The inaugural year is of paramount importance. I think we have a solid, internationally acclaimed line-up of great Turkish movies ranging from short films to documentaries, and mainstream films to those art house films every cinephile reveres. The idea is for VTFF to be of a perpetual nature and eventually become (hopefully) a yearly staple on the city’s arts calendar.

At last year’s VIFF, the line up for Winter Sleep was three blocks long! Please share your thoughts on the enthusiasm for Winter Sleep.

I was there and I actually counted 5 blocks 🙂 All kidding aside, it was a very proud moment for me (and for many other Turkish people, I presume). It was the highest accolade any Turkish film won in my lifetime since I wasn’t yet born when Yilmaz Guney received the Palme d’Or in ’82 for his film Yol.

Still from Winter Sleep

Still from Winter Sleep

Winter Sleep was the cherry that topped Turkish Cinema’s centennial. I’m sure the film instilled positive things about Turkish cinema in people’s minds here, and our only hope is for that excitement and buzz to carry over to our Festival. The energy in the crowd that night (and all throughout VIFF) gave us all a lot of hope for the potential turn out for VTFF.

What are some of your favourite Turkish films?

Eskiya (Bandit) – Dir: Yavuz Turgul

Muhsin bey (Mr.
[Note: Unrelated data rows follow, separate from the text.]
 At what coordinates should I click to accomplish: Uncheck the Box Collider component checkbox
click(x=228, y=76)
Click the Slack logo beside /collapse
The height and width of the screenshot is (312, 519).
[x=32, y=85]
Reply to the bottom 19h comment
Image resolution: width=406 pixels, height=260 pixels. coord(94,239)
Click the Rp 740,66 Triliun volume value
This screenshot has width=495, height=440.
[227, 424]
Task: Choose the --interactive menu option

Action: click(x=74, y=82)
Mushin) – Dir: Yavuz Turgul

Hersey Cok Guzel Olacak (Everything’s Going to be Alright) – Dir: Omer Vargi

Arabesk (Arabesque) – Dir: Ertem Egilmez

Yol (The Road) – Dir: Yilmaz Guney / Serif Goren

Once Upon a Time in Anatolia – Dir: Nuri Bilge Ceylan

Zugurt Aga – Dir: Nesli Colgecen

Duvara Karsi (Head-On) – Dir: Fatih Akin

Yellow Mercedes – Dir: Tunc Okan

Kac Para Kac – Dir: Reha Erdem

Cogunluk (Majority) – Dir: Seren Yuce

Thou Gild’st The Even – Dir: Onur Unlu (At VTFF)

Are there any debut filmmakers and films at the VTFF?
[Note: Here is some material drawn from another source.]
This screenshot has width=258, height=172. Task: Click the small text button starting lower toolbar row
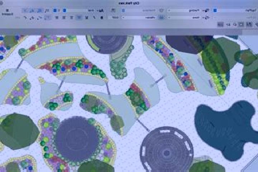pyautogui.click(x=18, y=18)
Kaan Mujdeci brings dynamism and a very fresh perspective to the Turkish art house scene with his debut feature Sivas, fresh out of Venice, having won the Special Jury Prize. Director Ali Aydin’s poignant film Mold, also his first feature, won him the “Lion of the Future” Award at last year’s Venice Film Festival.
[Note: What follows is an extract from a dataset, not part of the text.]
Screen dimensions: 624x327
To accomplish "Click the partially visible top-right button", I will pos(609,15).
Still from Mold, directed by Ali Aydin

Still from Mold, directed by Ali Aydin

Tell us a bit about the art house films offered at VTFF, including shorts, and films that offer marginalized perspectives.

What excites us very much is the selection of internationally acclaimed art films, which have garnered many accolades in the international festival circuit this past year. We’re especially looking forward to people coming out for the VTFF Venice and Cannes Showcases.

Headlining our VTFF Venice Showcase is Sivas (Dir. Kaan Mujdeci), a starkly photographed, electrifying film chronicling the relationship between a young village boy and his majestic fighter dog in Eastern Turkey. Sivas not only clinched the Special Jury Award Prize at the 71st Venice Film Festival, but also won the 9-year-old non-actor Dogan Izci the Premio Bastio D’Oro award for Best Male Actor. (Going to the film’s premiere at Venice was the boy’s first time outside his village, let alone on an airplane!)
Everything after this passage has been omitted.